The film portrays the corrupt administration of an Apulia town during the Fascist Regime of 1937, after it has learned, in a roundabout way, of a pending anonymous visit of a government inspector from Rome. The inspector will determine if the administration adhered to the government's strict guidelines for economic and social planning.

The threat of the inspection creates terror in the administrators, who fear their misdeeds will be revealed. Most fearful are those guilty of enriching themselves from public funds, and other abuses. They resort to pathetic staged measures to make it appear that they remained "honest administrators" and "good fascists".

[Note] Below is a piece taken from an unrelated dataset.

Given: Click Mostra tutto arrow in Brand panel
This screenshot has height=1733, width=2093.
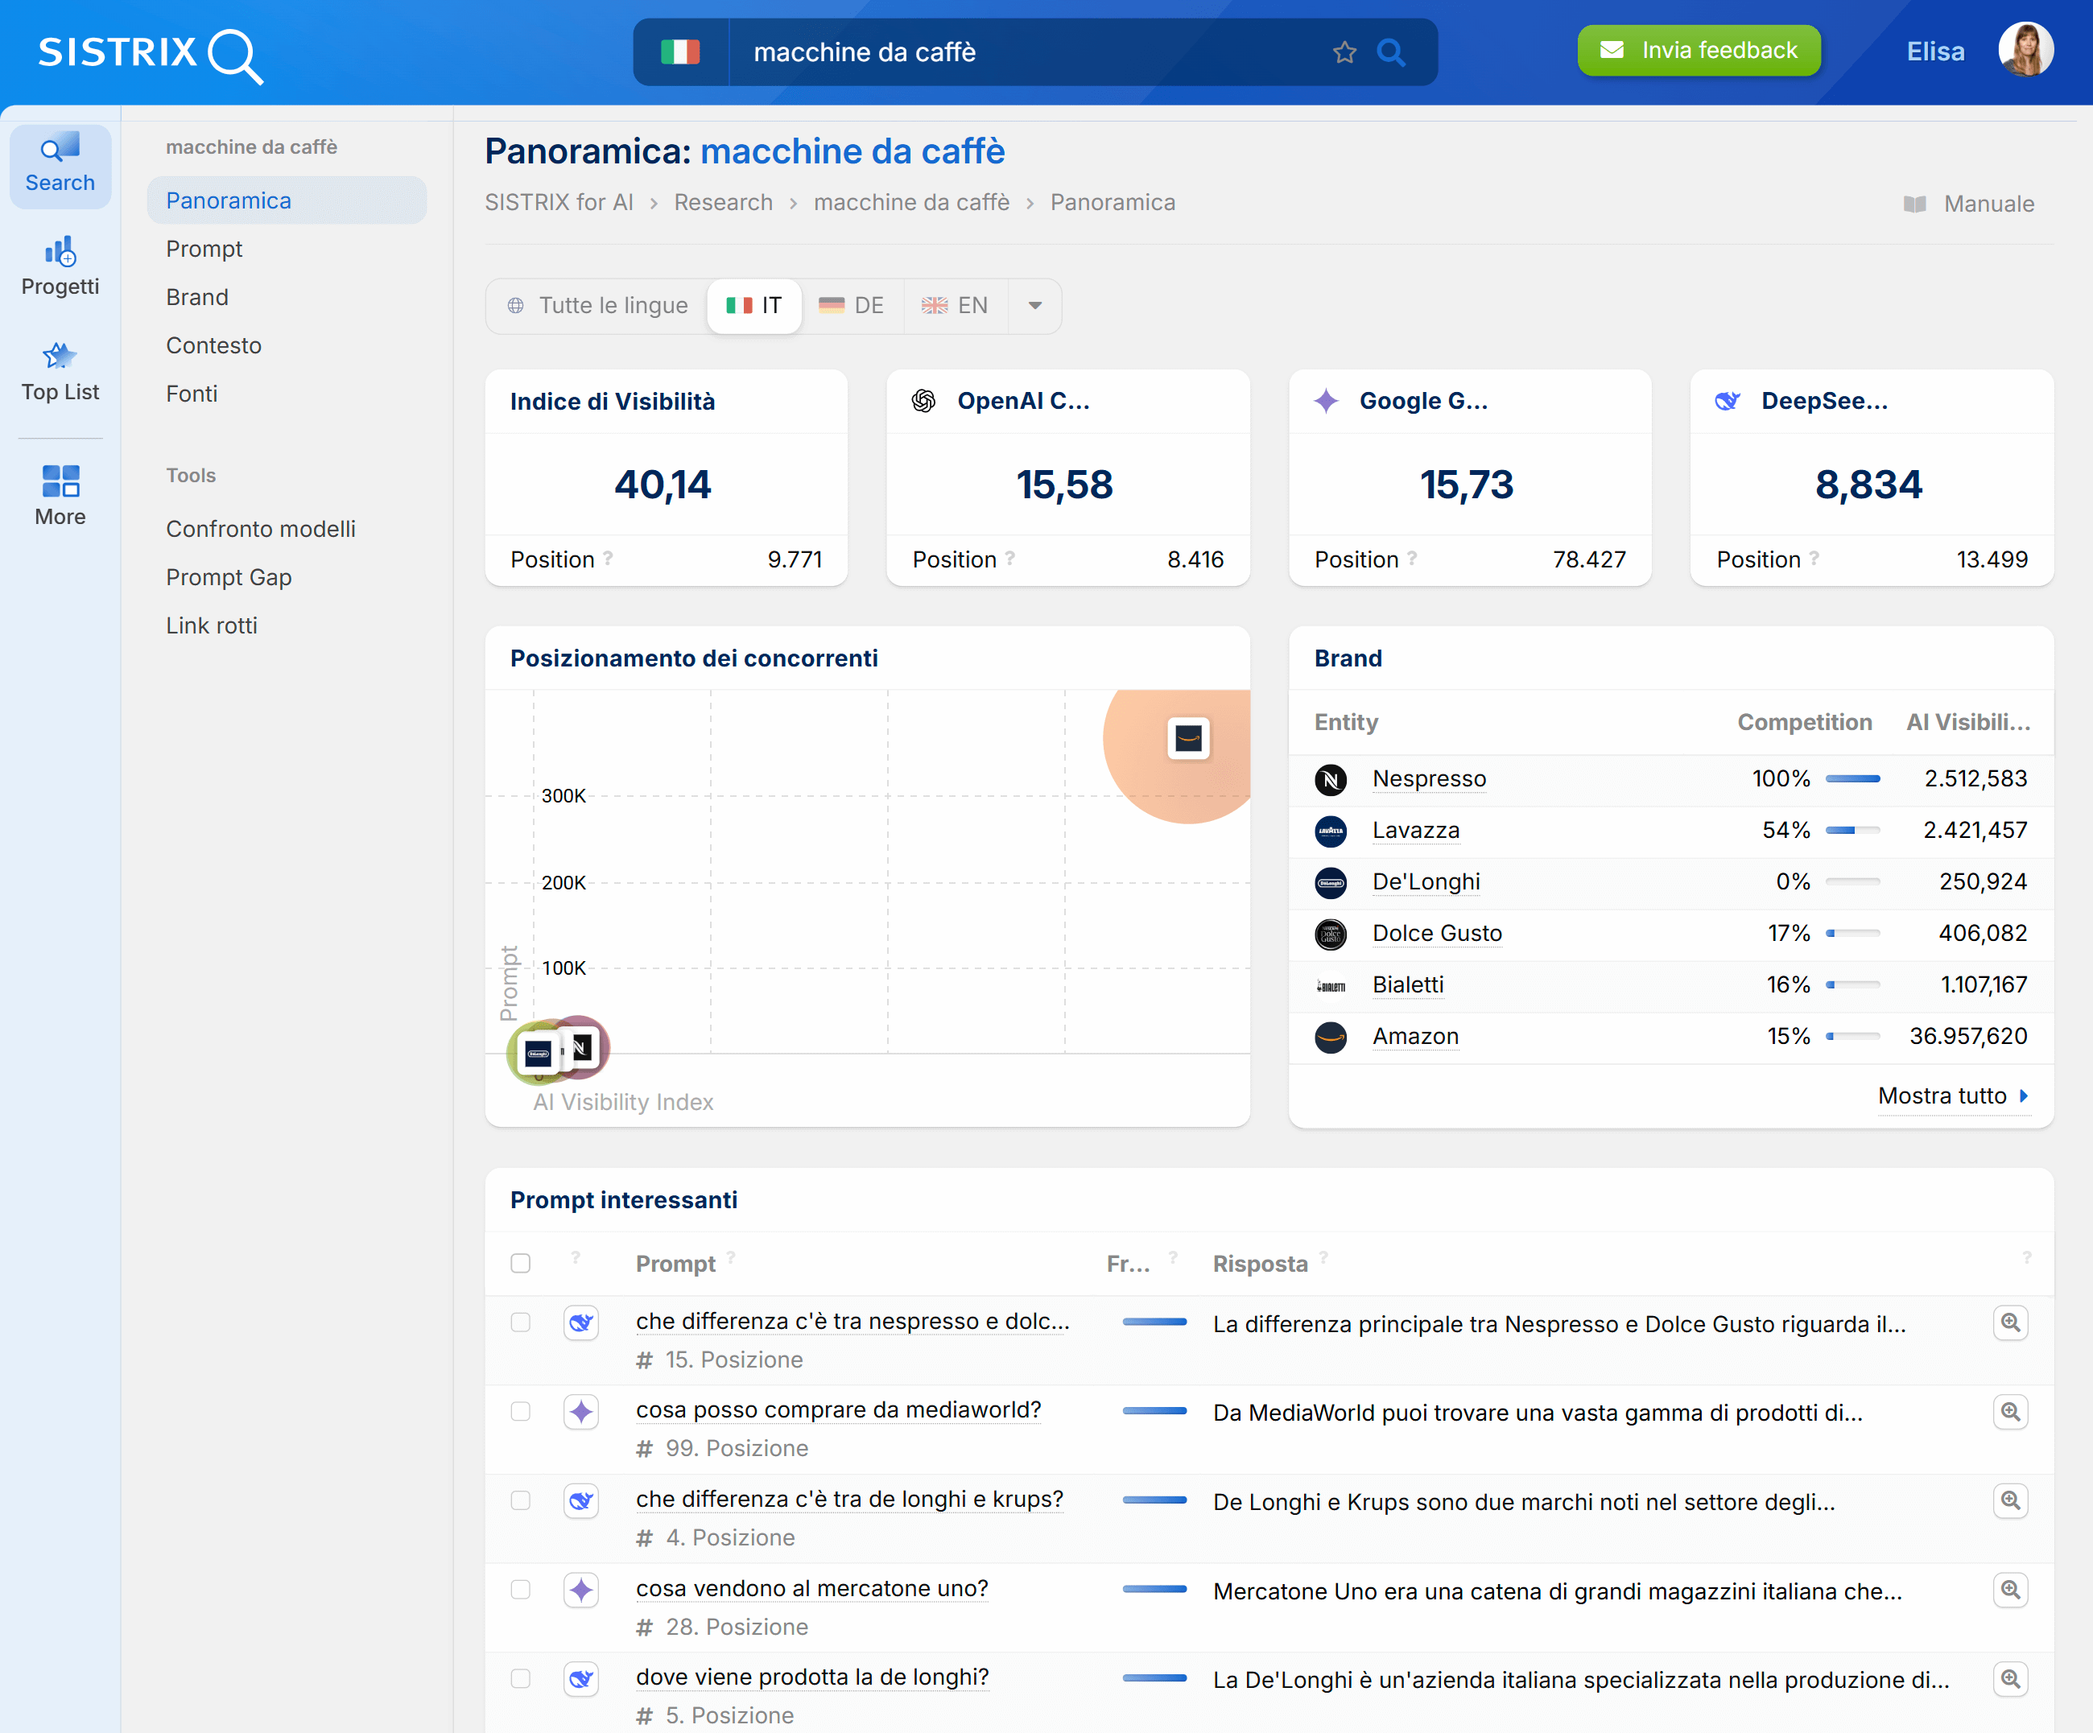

An unsuspecting insurer also coming from Rome, Omero Battifiori, arrives in town for his work and he is mistaken for the inspector. He is made the object of every honour and, of course, he is utterly deceived. Eventually, the real inspector arrives.

==Cast==
- Nino Manfredi as Omero Battifiori
- Gino Cervi as Salvatore Acquamano
- Michèle Mercier as Elvira Acquamano
- Gastone Moschin as Carmine Passante
- Salvo Randone as the Anti-fascist doctor De Vincenzi
- Angela Luce as Rosa De Bellis
- Linda Sini as Elsa
- Rosalia Maggio as Nunzia Acquamano
- Giuseppe Ianigro as Nicola De Bellis
- Mario Pisu as Peppino
- Dolores Palumbo as Miss De Vincenzi
- Lino Crispo as Saverio
- Anita Durante as Omero's mother
- Carla Calò as the headteacher's wife
- Annetta Esposito as Giancarla
- Enzo Petito as the Baron
- Mara Maiello as Margherita
- Giulio Marchetti as the stage actor in a Saharan jacket
- Fanfulla as the actor playing an Englishman
- Alfredo Rizzo as the actor playing Menelik

==Production==
The film was mostly shot in Ostuni, in the province of Brindisi. Principal cinematography started on January 1962.

==Release==
The film was released on 21 April 1962, and enjoyed moderate success, grossing 500 million lire at the Italian box office. It was re-released in 1970.